Nicole Wigger; Johann Krüger; Elise Vankriekelsvenne; Markus Kipp

doi:10.1016/j.brainres.2024.149410

Titration of cuprizone induces reliable demyelination

Brain Res. 2024 Dec 21:1850:149410. doi: 10.1016/j.brainres.2024.149410. Online ahead of print.

Authors

Nicole Wigger¹, Johann Krüger¹, Elise Vankriekelsvenne¹, Markus Kipp²

Affiliations

¹ Institute of Anatomy, Rostock University Medical Center, Gertrudenstraße 9, Rostock 18057, Germany.
² Institute of Anatomy, Rostock University Medical Center, Gertrudenstraße 9, Rostock 18057, Germany. Electronic address: [email protected].

PMID: 39716594
DOI: 10.1016/j.brainres.2024.149410

Abstract

Multiple Sclerosis (MS) is a chronic inflammatory disease of the central nervous system.
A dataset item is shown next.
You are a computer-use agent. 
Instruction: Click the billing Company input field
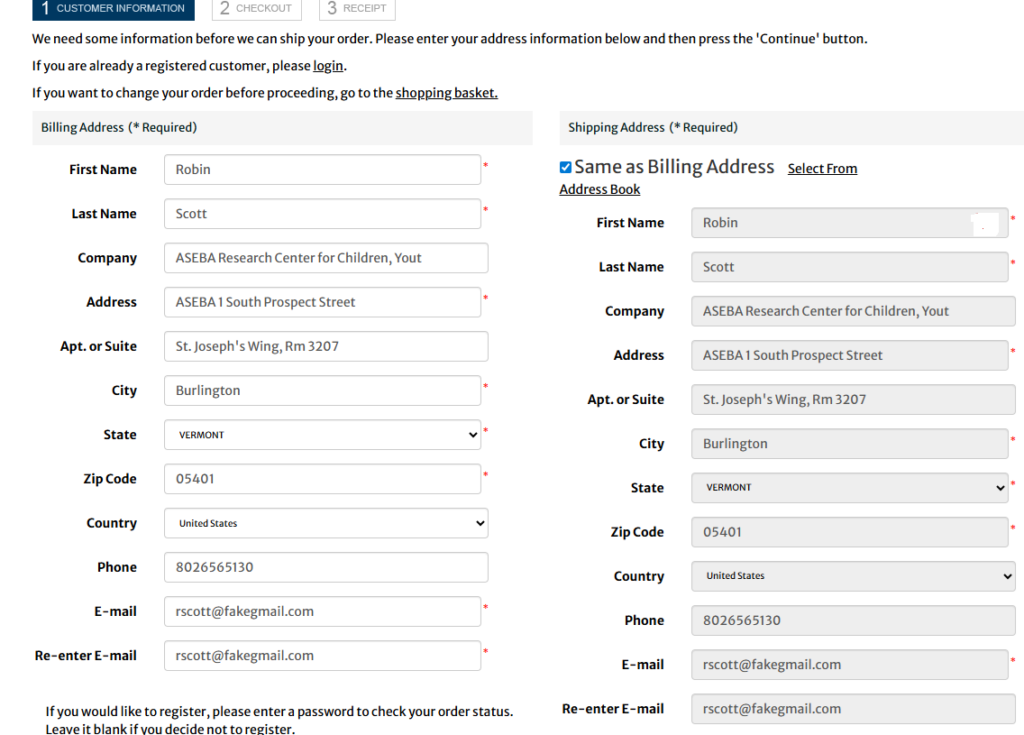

Cuprizone-induced demyelination, wherein mice are fed a diet containing the copper chelator cuprizone, is a well-established model that replicates key features of demyelination and remyelination. However, the dose-response relationship of cuprizone is complex; high concentrations can induce toxicity, whereas low doses may fail to produce reliable demyelination across subjects. This study aimed to investigate whether titration of the cuprizone concentration results in reliable acute demyelination and weight stabilization. To this end, experimental animals were intoxicated with cuprizone over a period of 5 weeks to induce acute demyelination. In one group, during the first 10 days, the initial cuprizone dose was gradually reduced until the experimental animals showed stable weights. Another group was subjected to a continuous cuprizone intoxication protocol without adaptions. Histological analyses were performed to quantify the extent of demyelination and glia activation. Animals of both groups experienced significant weight loss. Histological analyses revealed, despite adopting the cuprizone concentration, substantial demyelination of various brain regions, including the corpus callosum. This pattern was consistent across multiple staining methods, including anti-proteolipid protein (PLP), anti-myelin basic protein (MBP), and luxol-fast-blue (LFB) stains. Additionally, grey matter regions, specifically the neocortex, demonstrated significant demyelination. Accompanying these changes, there was notable activation and accumulation of microglia and astrocytes in white and grey matter regions. These histopathological changes were comparably pronounced in both cuprizone-treated groups. In summary, we demonstrate that titration of cuprizone is a reliable approach to induce acute demyelination in the mouse forebrain. This work represents a significant step toward refining animal models of MS, contributing to the broader effort of understanding and treating this complex disease.

Keywords: Cuprizone; Demyelination; Glia; Titration; Toxicity; Weight.